DIRECTIONS: Produce the full set of records below once more, exactly as they stand.

ENTRIES PROVIDED:
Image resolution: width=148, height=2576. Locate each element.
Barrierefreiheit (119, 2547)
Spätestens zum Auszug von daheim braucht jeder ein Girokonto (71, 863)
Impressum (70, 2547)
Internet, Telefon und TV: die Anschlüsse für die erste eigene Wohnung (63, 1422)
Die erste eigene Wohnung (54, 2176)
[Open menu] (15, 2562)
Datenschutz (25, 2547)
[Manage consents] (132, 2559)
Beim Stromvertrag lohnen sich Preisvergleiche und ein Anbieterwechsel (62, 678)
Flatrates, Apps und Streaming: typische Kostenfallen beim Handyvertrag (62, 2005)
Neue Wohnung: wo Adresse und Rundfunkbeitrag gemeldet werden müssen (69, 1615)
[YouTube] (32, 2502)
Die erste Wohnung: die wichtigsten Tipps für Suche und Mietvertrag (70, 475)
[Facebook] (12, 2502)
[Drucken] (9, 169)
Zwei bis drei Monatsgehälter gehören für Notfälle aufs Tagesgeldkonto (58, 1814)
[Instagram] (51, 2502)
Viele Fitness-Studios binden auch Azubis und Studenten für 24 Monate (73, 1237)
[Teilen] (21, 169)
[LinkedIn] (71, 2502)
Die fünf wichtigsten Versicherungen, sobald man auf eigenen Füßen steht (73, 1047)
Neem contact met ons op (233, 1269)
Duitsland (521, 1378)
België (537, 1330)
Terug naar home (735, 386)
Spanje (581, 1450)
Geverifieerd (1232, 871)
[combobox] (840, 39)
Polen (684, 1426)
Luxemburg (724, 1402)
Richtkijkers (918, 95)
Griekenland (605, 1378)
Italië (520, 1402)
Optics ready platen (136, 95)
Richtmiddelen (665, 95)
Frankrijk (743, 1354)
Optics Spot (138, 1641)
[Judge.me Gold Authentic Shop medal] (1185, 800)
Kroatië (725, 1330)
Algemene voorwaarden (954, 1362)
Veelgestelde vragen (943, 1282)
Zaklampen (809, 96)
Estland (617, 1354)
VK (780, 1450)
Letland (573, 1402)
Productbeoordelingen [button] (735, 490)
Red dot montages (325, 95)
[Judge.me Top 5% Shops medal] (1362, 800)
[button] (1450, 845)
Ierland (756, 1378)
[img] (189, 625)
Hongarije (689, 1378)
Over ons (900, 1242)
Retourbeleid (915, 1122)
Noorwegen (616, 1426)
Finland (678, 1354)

SOLUTION:
Image resolution: width=148, height=2576. Locate each element.
Barrierefreiheit (119, 2547)
Spätestens zum Auszug von daheim braucht jeder ein Girokonto (71, 863)
Impressum (70, 2547)
Internet, Telefon und TV: die Anschlüsse für die erste eigene Wohnung (63, 1422)
Die erste eigene Wohnung (54, 2176)
[Open menu] (15, 2562)
Datenschutz (25, 2547)
[Manage consents] (132, 2559)
Beim Stromvertrag lohnen sich Preisvergleiche und ein Anbieterwechsel (62, 678)
Flatrates, Apps und Streaming: typische Kostenfallen beim Handyvertrag (62, 2005)
Neue Wohnung: wo Adresse und Rundfunkbeitrag gemeldet werden müssen (69, 1615)
[YouTube] (32, 2502)
Die erste Wohnung: die wichtigsten Tipps für Suche und Mietvertrag (70, 475)
[Facebook] (12, 2502)
[Drucken] (9, 169)
Zwei bis drei Monatsgehälter gehören für Notfälle aufs Tagesgeldkonto (58, 1814)
[Instagram] (51, 2502)
Viele Fitness-Studios binden auch Azubis und Studenten für 24 Monate (73, 1237)
[Teilen] (21, 169)
[LinkedIn] (71, 2502)
Die fünf wichtigsten Versicherungen, sobald man auf eigenen Füßen steht (73, 1047)
Neem contact met ons op (233, 1269)
Duitsland (521, 1378)
België (537, 1330)
Terug naar home (735, 386)
Spanje (581, 1450)
Geverifieerd (1232, 871)
[combobox] (840, 39)
Polen (684, 1426)
Luxemburg (724, 1402)
Richtkijkers (918, 95)
Griekenland (605, 1378)
Italië (520, 1402)
Optics ready platen (136, 95)
Richtmiddelen (665, 95)
Frankrijk (743, 1354)
Optics Spot (138, 1641)
[Judge.me Gold Authentic Shop medal] (1185, 800)
Kroatië (725, 1330)
Algemene voorwaarden (954, 1362)
Veelgestelde vragen (943, 1282)
Zaklampen (809, 96)
Estland (617, 1354)
VK (780, 1450)
Letland (573, 1402)
Productbeoordelingen [button] (735, 490)
Red dot montages (325, 95)
[Judge.me Top 5% Shops medal] (1362, 800)
[button] (1450, 845)
Ierland (756, 1378)
[img] (189, 625)
Hongarije (689, 1378)
Over ons (900, 1242)
Retourbeleid (915, 1122)
Noorwegen (616, 1426)
Finland (678, 1354)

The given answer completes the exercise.